En parlant de death metal, les vocaux du nouveau chanteur, Julien, ne sont pas death metal. Le vocaliste propose en effet un chant moins typé death au profit d’une polyvalence somme toute bénéfique au groupe. Les critiques reprochaient à Gorod la monotonie de son chant et le groupe a su être à leur écoute. Julien pioche allègrement dans ses influences, ici Gojira, là Death, là encore death growl ou criard plus classique comme on a pu en entendre sur le dernier Outcast par exemple. Il se fait également plaisir avec quelques passages en chant “parlé” qui dynamisent l’ensemble (“There is only one... GOOOD!”). Il lui manque toutefois une profondeur pour réellement nous happer et achever de nous convaincre que la relève de Guillaume est assurée. Dommage car en live, le bonhomme se démène comme un diable.

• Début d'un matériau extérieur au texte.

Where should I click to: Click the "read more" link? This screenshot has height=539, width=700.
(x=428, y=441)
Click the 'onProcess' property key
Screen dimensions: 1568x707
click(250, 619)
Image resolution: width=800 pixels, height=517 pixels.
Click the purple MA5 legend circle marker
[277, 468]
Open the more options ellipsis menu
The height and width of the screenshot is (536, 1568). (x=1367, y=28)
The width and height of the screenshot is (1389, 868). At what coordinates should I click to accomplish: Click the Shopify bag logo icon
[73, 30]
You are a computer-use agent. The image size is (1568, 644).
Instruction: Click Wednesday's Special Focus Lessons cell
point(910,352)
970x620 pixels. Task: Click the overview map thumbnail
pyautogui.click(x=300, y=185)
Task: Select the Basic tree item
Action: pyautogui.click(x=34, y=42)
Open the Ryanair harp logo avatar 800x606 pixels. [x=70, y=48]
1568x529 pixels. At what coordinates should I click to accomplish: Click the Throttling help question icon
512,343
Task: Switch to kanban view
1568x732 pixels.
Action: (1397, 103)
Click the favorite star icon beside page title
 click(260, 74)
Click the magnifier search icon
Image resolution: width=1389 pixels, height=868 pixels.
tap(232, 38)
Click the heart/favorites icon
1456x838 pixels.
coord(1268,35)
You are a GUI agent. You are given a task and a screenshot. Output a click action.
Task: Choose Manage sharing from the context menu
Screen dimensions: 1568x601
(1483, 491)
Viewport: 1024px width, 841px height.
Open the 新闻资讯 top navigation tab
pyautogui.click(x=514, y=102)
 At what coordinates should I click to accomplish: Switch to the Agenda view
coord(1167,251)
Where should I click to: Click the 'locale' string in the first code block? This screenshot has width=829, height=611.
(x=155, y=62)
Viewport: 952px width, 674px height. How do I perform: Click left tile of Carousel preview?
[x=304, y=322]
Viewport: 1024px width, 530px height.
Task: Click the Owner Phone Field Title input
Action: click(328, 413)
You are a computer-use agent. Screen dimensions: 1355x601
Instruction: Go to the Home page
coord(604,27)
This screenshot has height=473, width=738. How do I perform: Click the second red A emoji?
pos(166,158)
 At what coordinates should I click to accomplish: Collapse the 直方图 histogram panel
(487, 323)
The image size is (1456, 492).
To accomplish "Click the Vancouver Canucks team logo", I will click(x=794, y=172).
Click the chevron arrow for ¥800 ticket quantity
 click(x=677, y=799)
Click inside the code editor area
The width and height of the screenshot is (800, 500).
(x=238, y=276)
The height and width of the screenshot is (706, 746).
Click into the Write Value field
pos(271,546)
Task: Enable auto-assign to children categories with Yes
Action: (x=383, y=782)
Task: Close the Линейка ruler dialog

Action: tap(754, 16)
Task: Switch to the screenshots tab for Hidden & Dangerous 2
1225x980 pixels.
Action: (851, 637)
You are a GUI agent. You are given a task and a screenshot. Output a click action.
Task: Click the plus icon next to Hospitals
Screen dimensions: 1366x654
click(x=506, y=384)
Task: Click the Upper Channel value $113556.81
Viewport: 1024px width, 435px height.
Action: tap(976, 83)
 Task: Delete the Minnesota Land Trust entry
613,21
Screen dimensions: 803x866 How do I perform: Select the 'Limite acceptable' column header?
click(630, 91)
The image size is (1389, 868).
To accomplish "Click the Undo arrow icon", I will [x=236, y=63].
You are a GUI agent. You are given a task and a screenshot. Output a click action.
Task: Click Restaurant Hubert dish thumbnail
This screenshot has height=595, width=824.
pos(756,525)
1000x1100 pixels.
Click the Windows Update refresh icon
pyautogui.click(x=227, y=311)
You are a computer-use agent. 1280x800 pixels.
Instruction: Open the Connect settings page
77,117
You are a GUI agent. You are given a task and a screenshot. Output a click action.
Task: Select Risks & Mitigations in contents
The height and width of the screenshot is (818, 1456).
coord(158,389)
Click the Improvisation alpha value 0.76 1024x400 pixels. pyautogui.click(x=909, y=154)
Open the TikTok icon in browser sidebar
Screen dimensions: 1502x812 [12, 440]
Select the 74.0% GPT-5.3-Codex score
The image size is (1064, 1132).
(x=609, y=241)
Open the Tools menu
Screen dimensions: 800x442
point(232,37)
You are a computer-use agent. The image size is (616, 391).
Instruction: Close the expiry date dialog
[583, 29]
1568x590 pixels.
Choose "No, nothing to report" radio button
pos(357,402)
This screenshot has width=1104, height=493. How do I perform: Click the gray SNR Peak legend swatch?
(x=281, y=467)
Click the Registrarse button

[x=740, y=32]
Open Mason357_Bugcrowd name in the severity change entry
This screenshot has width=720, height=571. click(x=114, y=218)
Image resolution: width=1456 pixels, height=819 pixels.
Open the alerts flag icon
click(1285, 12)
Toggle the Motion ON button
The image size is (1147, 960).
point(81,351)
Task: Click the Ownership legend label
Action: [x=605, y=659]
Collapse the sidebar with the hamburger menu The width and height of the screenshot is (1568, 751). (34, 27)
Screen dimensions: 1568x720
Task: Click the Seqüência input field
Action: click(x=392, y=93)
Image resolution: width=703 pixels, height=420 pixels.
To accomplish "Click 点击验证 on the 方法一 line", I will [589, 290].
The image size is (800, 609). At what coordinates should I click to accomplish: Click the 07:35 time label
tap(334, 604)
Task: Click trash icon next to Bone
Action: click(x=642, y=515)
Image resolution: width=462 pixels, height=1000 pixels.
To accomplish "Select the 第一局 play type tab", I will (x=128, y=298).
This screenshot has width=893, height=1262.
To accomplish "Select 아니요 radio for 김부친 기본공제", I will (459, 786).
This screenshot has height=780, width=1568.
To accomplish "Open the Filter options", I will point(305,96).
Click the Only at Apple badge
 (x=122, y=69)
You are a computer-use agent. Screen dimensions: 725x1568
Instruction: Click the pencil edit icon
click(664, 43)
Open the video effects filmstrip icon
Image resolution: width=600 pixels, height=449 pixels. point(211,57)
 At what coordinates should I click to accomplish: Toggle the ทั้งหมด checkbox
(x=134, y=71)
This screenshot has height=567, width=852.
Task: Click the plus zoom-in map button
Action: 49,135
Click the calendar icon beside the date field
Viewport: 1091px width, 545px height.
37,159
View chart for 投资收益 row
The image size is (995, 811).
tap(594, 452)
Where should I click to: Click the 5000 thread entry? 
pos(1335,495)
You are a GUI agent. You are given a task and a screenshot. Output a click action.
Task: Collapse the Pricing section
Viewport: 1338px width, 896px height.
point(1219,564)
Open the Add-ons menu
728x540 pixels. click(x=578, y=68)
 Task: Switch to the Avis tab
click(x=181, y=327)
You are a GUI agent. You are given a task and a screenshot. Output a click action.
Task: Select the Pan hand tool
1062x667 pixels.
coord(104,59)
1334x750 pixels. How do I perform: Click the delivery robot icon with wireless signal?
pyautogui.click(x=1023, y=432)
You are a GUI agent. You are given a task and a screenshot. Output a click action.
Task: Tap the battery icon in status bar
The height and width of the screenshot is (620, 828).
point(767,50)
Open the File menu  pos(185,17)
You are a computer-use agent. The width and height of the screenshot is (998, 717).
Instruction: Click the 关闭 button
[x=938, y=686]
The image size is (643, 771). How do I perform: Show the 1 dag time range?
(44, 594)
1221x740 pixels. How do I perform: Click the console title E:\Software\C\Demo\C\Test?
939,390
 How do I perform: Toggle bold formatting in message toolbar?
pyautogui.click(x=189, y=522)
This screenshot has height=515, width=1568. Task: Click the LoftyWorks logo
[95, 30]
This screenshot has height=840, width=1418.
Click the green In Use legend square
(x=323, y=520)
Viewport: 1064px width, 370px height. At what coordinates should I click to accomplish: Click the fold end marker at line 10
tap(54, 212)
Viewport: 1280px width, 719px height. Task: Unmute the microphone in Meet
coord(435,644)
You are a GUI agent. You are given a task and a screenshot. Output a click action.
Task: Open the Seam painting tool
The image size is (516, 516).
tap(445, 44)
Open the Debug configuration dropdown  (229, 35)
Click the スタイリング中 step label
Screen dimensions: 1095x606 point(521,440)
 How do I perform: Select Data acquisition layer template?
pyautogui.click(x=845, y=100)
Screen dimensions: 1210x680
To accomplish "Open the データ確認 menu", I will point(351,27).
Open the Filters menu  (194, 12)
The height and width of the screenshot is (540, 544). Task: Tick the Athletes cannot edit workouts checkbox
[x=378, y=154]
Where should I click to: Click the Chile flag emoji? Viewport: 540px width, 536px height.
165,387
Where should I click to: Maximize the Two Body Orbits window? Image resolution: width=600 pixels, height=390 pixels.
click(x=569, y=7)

De manière générale, les compositions ne sont pas tout à fait à la hauteur de nos espérances et bien que la production en béton armé fasse son petit effet à chaque écoute, on sent et on sait que le potentiel du groupe n'est pas exploité à fond. La deuxième partie du CD nous embarque dans des pistes qui dévoilent de nouvelles facettes du groupe, notamment l'ensoleillé "Varangian Paradise" et son break funky à la fois "wtf" et "woah génial" qui lorgnerait presque vers un Diablo Swing Orchestra.
La note peut sembler sévère mais elle reflète le sentiment mitigé qui ressort des écoutes de ce nouvel opus. Étrange sentiment : on insère volontiers le CD dans le lecteur, mais on ne prend pas autant son pied qu'on le souhaiterait. Une bonne surprise autant qu’une déception quelque peu amère qu'on ne souhaite pas vraiment regarder dans les yeux.
Du death tecnique et des titres tous aussi bons et originaux jusqu'à la fin funky de carved in the wind très surprenante. La prod met en avant la basse, qui est souvent trop discrète de nos jours alors chapeau!! Par contre, je peut seulement reprocher le son trop superficiel de la guitare qui donne souvent un impression de synthé...
Bref, cet album est tout de même a écouter pour les titres tous plus variés et technique les uns que les autres, mention spéciale a 5000 at the funeral, qui déchire sa race.